ASSIGNMENT> Return the lines of the data below, from the one containing "845-為受壓迫的人，說話 >> (617, 107)" through the very last, exactly and with both ends included; no pictures.

INFORMATION SUPPLIED>
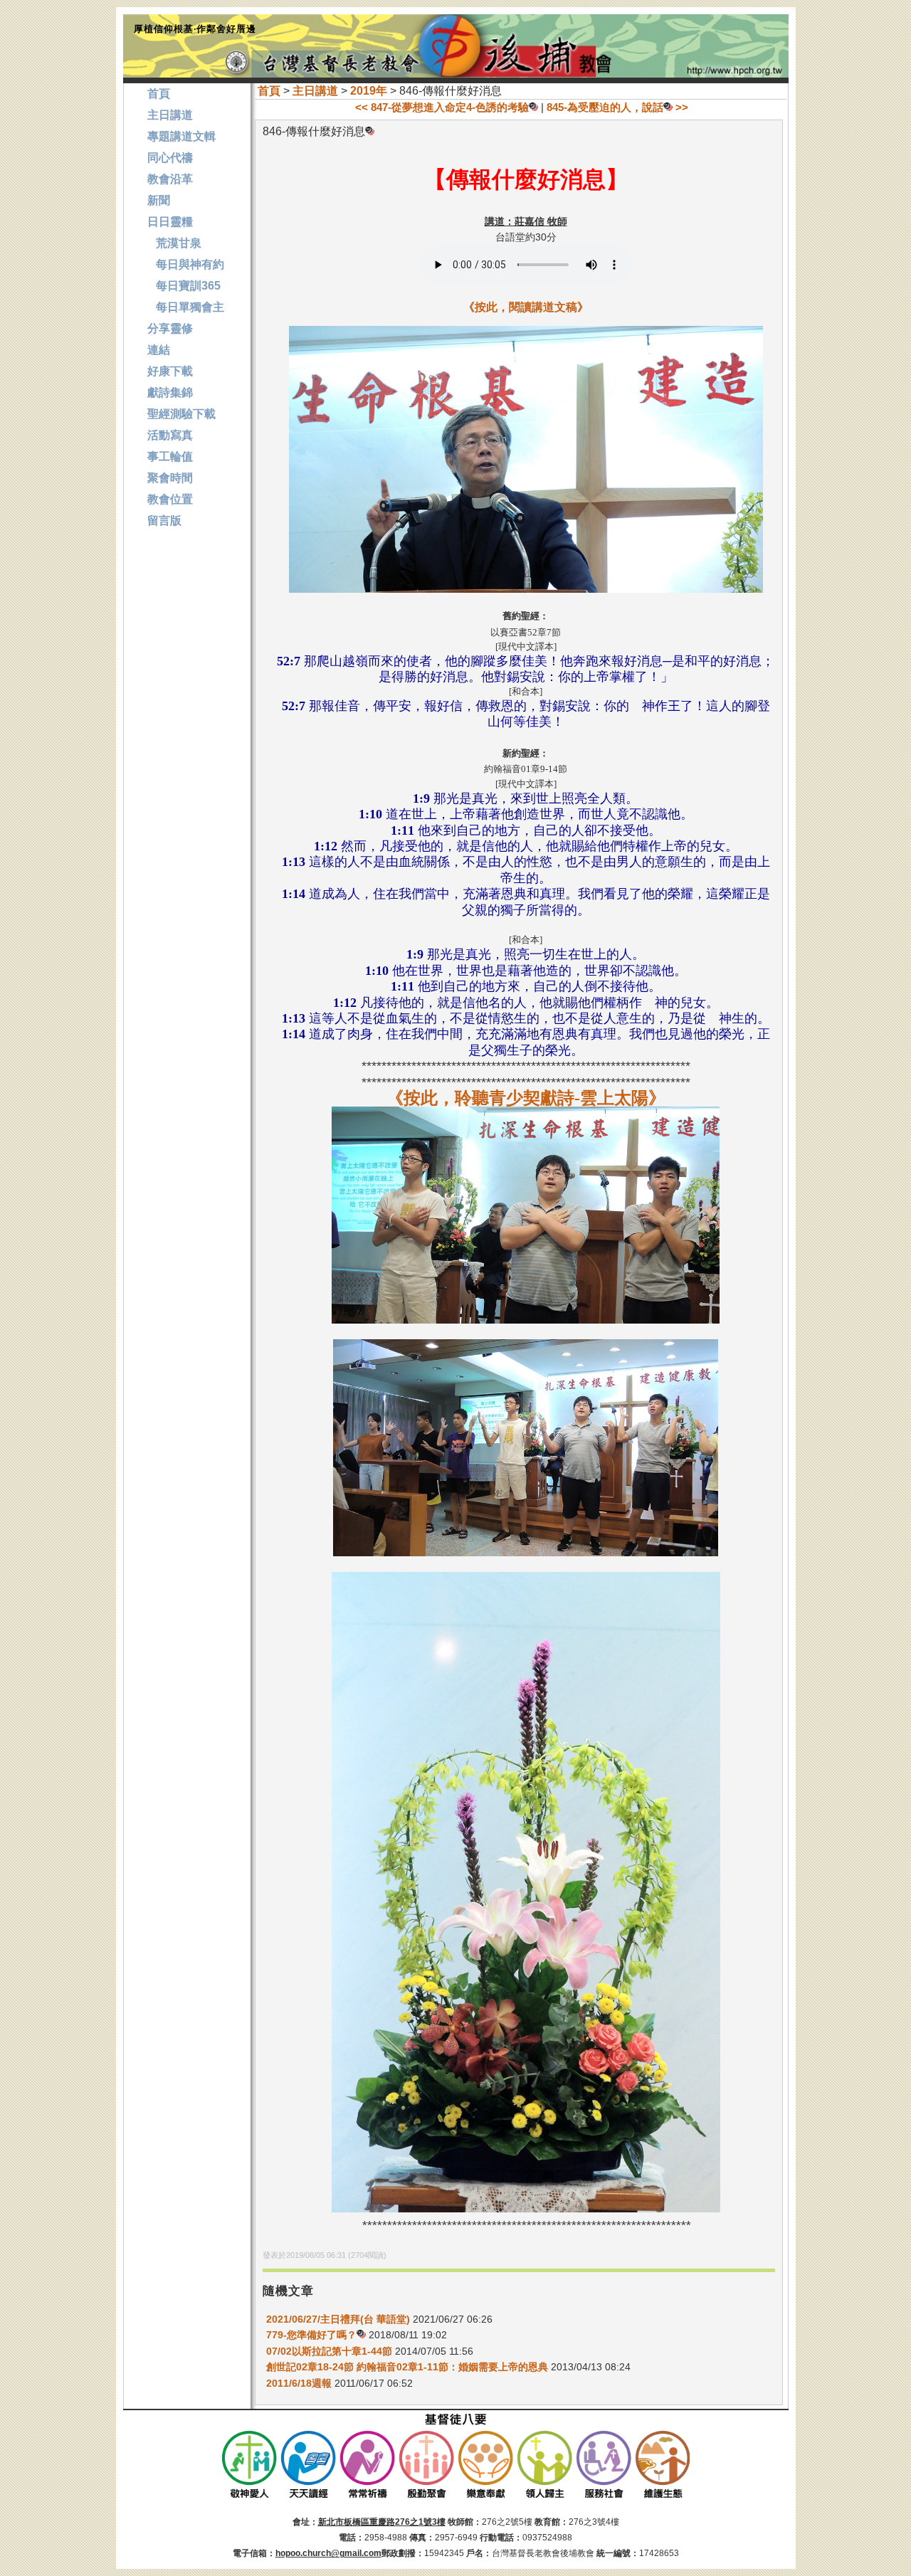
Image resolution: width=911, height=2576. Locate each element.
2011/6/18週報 (299, 2383)
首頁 (269, 91)
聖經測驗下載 (181, 414)
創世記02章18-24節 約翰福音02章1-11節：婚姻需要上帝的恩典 (407, 2366)
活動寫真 (170, 435)
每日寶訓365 (184, 286)
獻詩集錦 (170, 392)
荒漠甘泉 (174, 243)
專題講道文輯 (181, 136)
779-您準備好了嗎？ (311, 2334)
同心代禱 (170, 158)
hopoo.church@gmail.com (328, 2553)
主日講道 (315, 91)
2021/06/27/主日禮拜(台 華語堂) (338, 2319)
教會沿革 (170, 179)
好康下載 (170, 371)
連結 (158, 350)
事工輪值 (170, 456)
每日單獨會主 (185, 307)
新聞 (158, 200)
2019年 (368, 91)
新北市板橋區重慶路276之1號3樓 (382, 2522)
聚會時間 (170, 478)
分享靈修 (170, 328)
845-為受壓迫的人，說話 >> (617, 107)
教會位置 (170, 499)
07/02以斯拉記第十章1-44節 (329, 2351)
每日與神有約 (185, 264)
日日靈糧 (170, 222)
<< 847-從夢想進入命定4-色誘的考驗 (442, 107)
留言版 (164, 520)
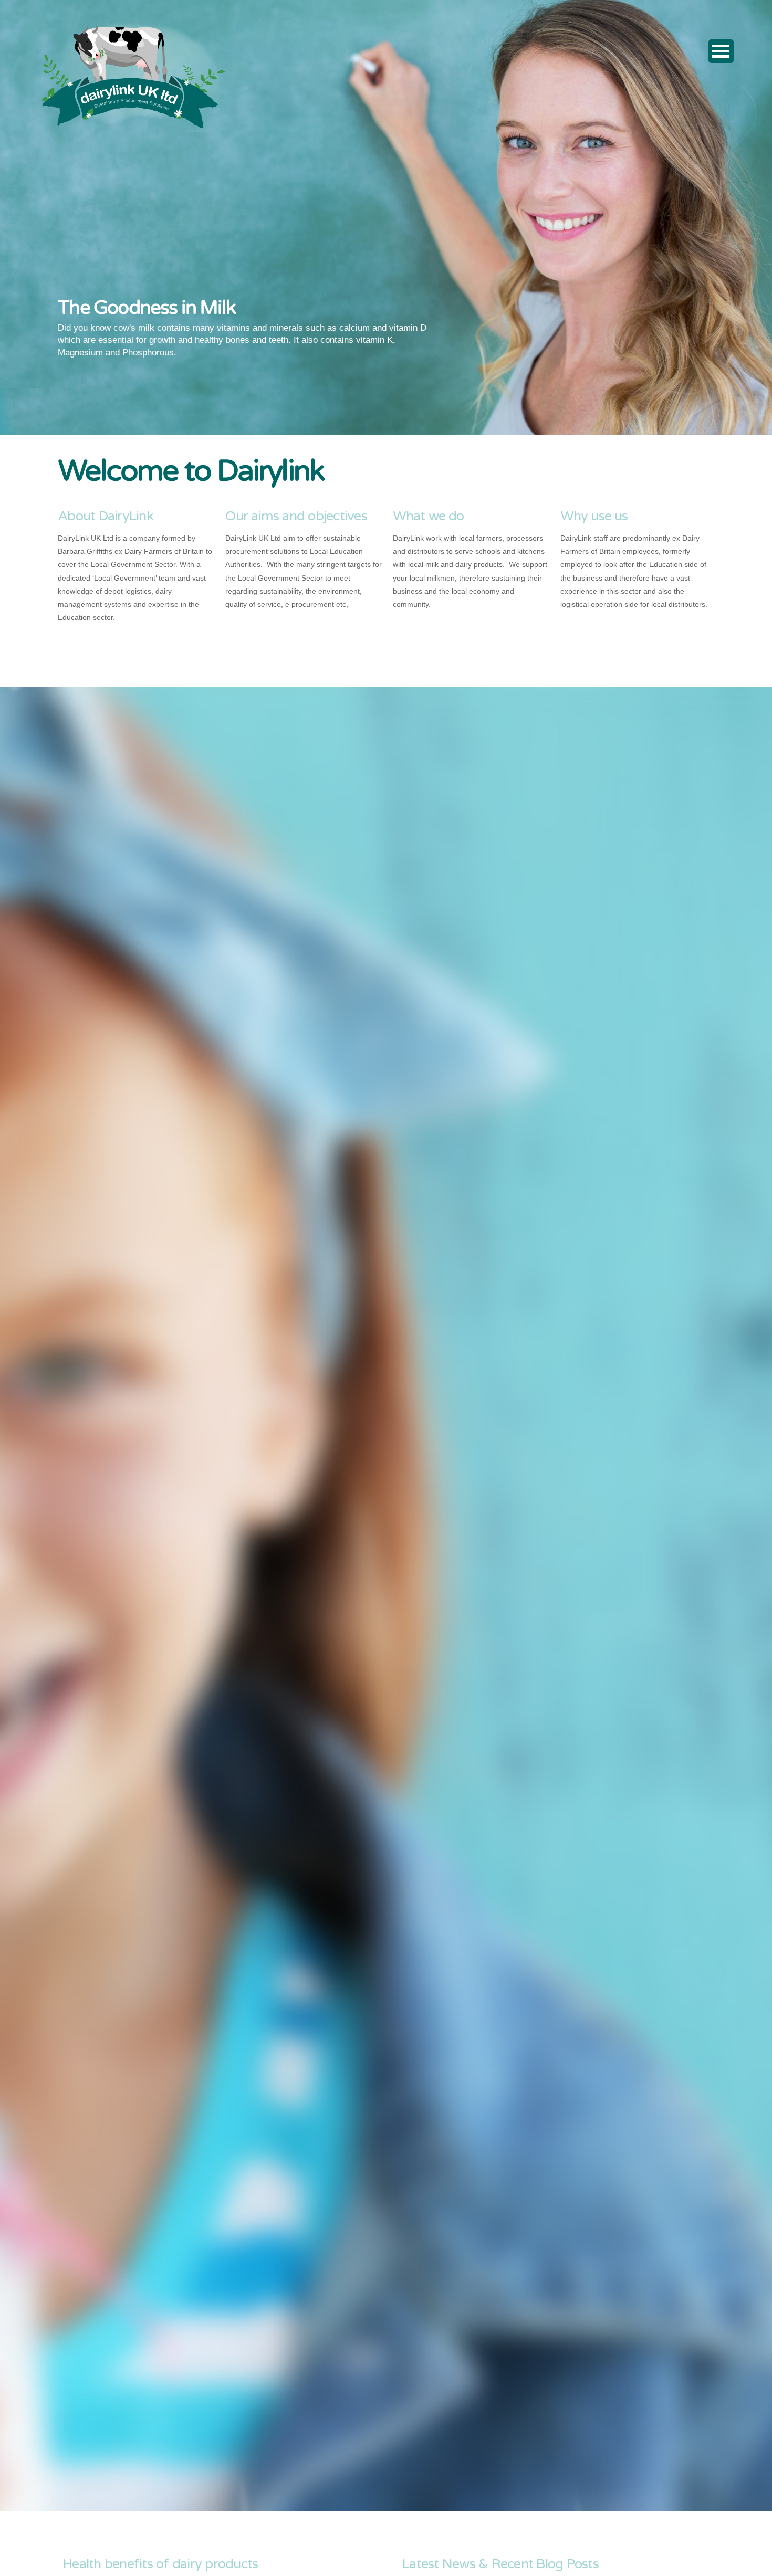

ANSWER TO THE EXERCISE>
845-為受壓迫的人，說話 >> (617, 107)
教會位置 (170, 499)
07/02以斯拉記第十章1-44節 (329, 2351)
每日與神有約 (185, 264)
日日靈糧 (170, 222)
<< 847-從夢想進入命定4-色誘的考驗 (442, 107)
留言版 (164, 520)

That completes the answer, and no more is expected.